DIRECTIONS FOR THIS TASK -> Below, locate the line that contains "Click 普通管理员 field under topic quantity limit". Repeat exactly from that line to the line that contains "How do I perform: Click", inclusive, leaving out the pictures.

EXCERPTED DATA ->
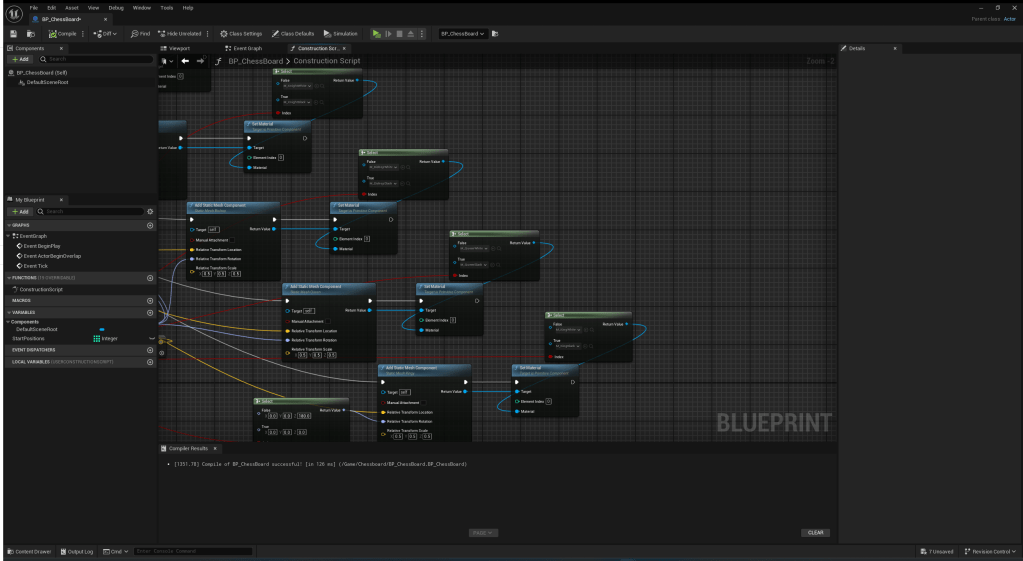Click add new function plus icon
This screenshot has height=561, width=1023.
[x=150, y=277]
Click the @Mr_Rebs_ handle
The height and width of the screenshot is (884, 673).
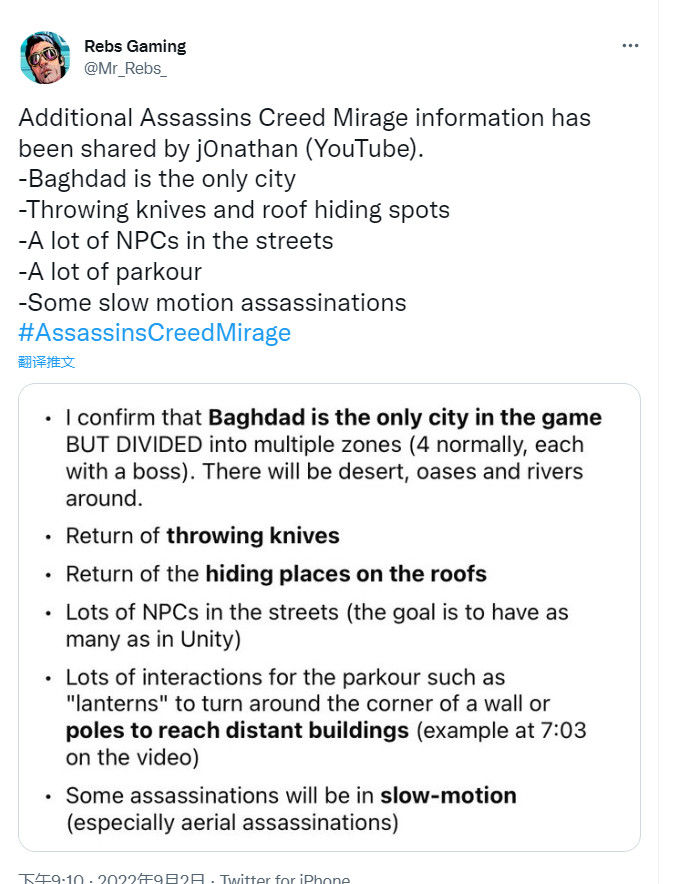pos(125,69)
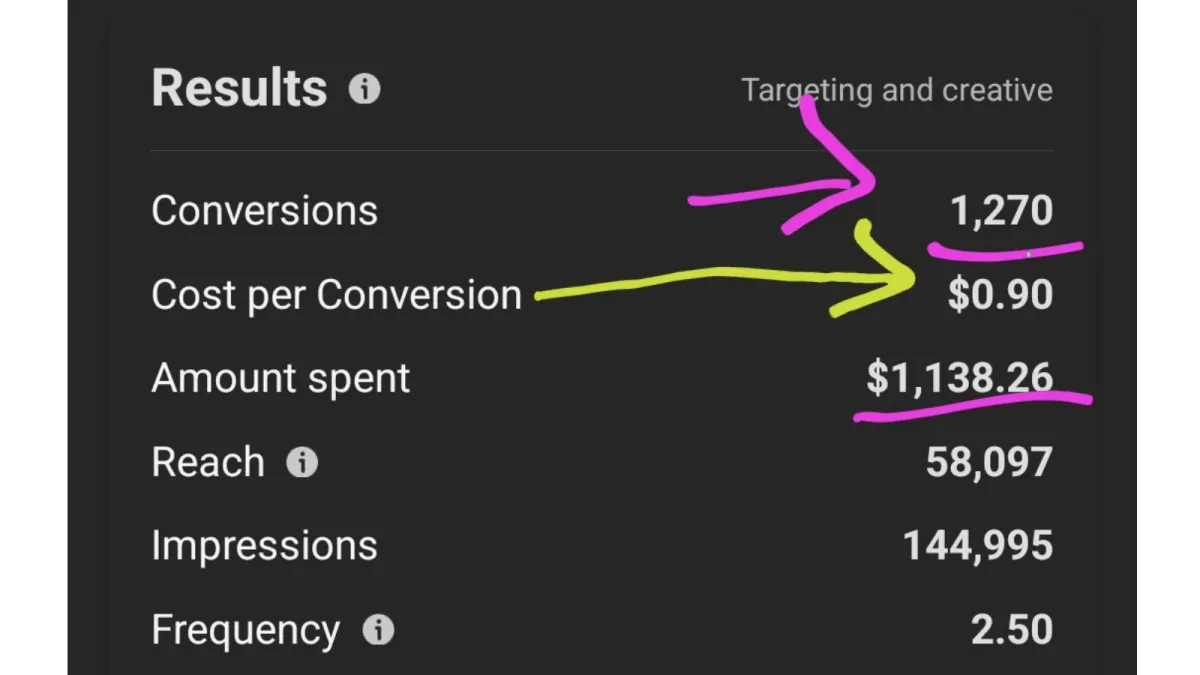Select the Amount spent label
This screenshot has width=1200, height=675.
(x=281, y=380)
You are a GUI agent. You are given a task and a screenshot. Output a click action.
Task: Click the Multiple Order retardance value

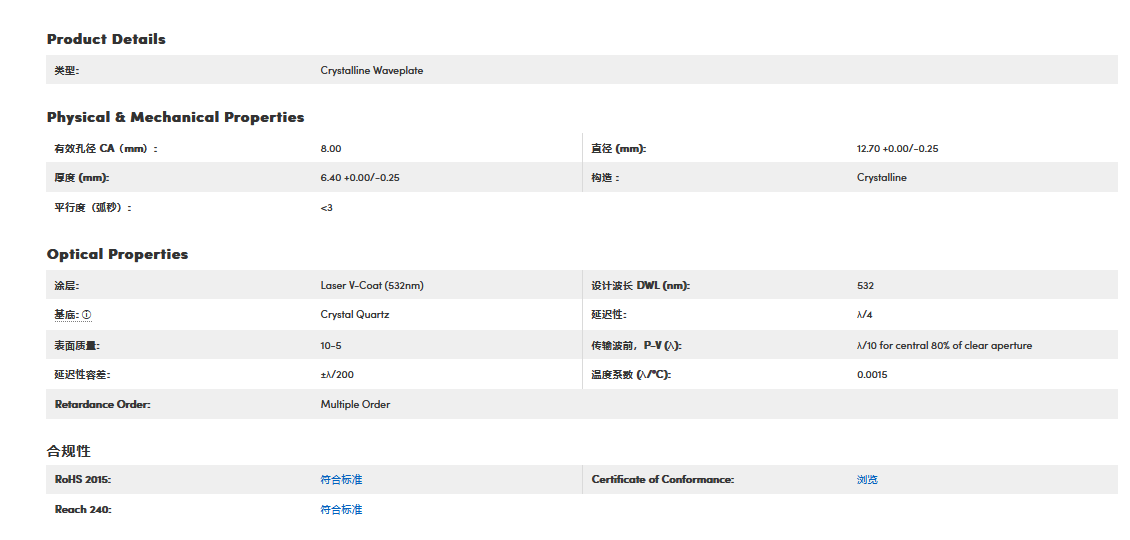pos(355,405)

* * *

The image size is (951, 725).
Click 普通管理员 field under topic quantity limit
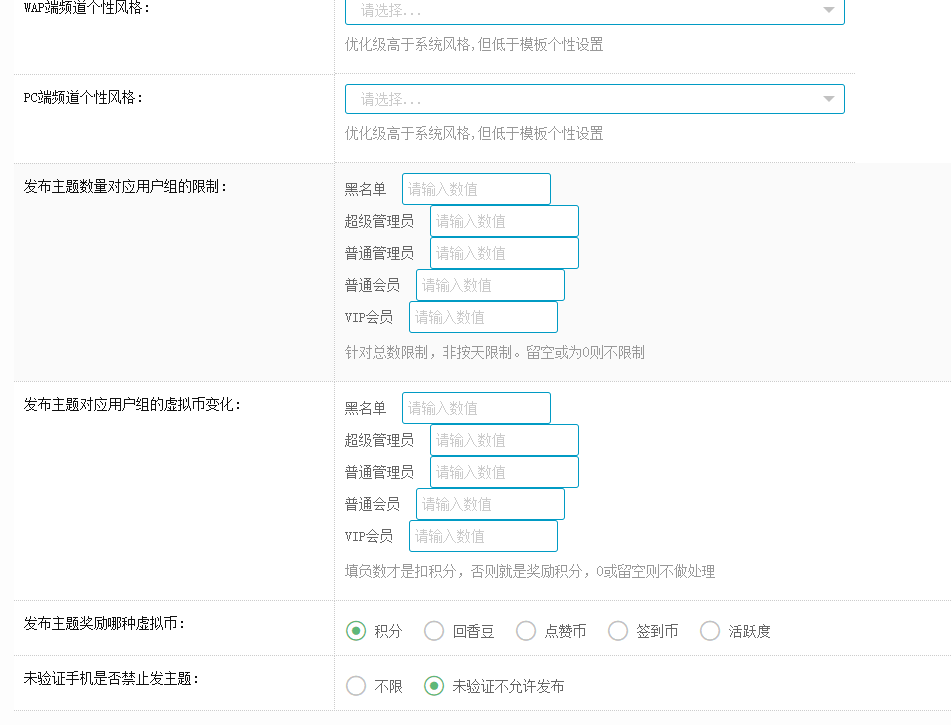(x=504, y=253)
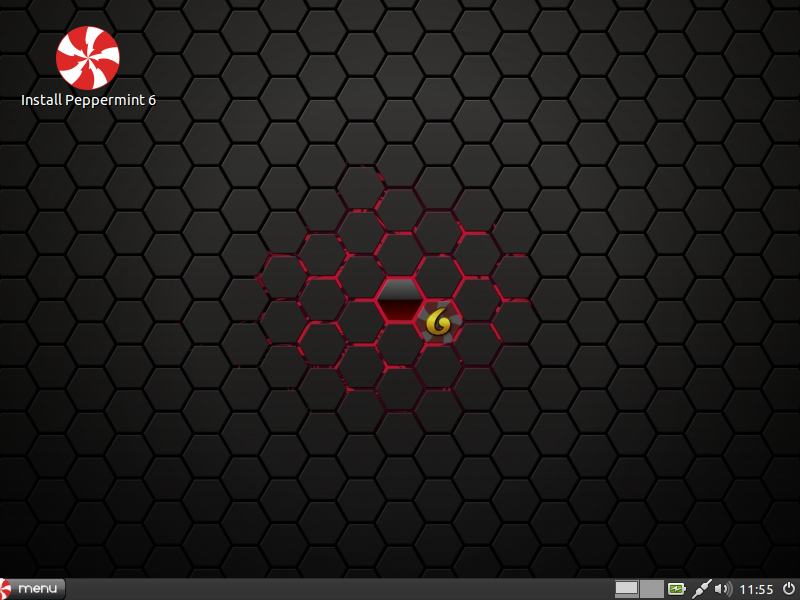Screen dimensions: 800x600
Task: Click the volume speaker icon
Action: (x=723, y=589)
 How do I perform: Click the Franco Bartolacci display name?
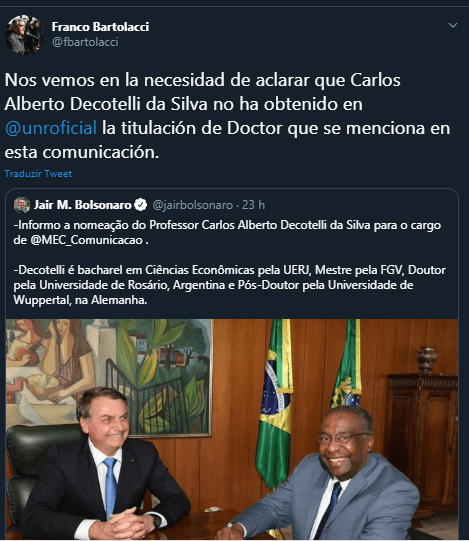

EXERCISE OUTPUT ->
Click 普通管理员 field under topic quantity limit
(x=504, y=253)
Screen dimensions: 800x600
Task: Click the volume speaker icon
Action: (x=723, y=589)
 How do I perform: Click the Franco Bartolacci display name?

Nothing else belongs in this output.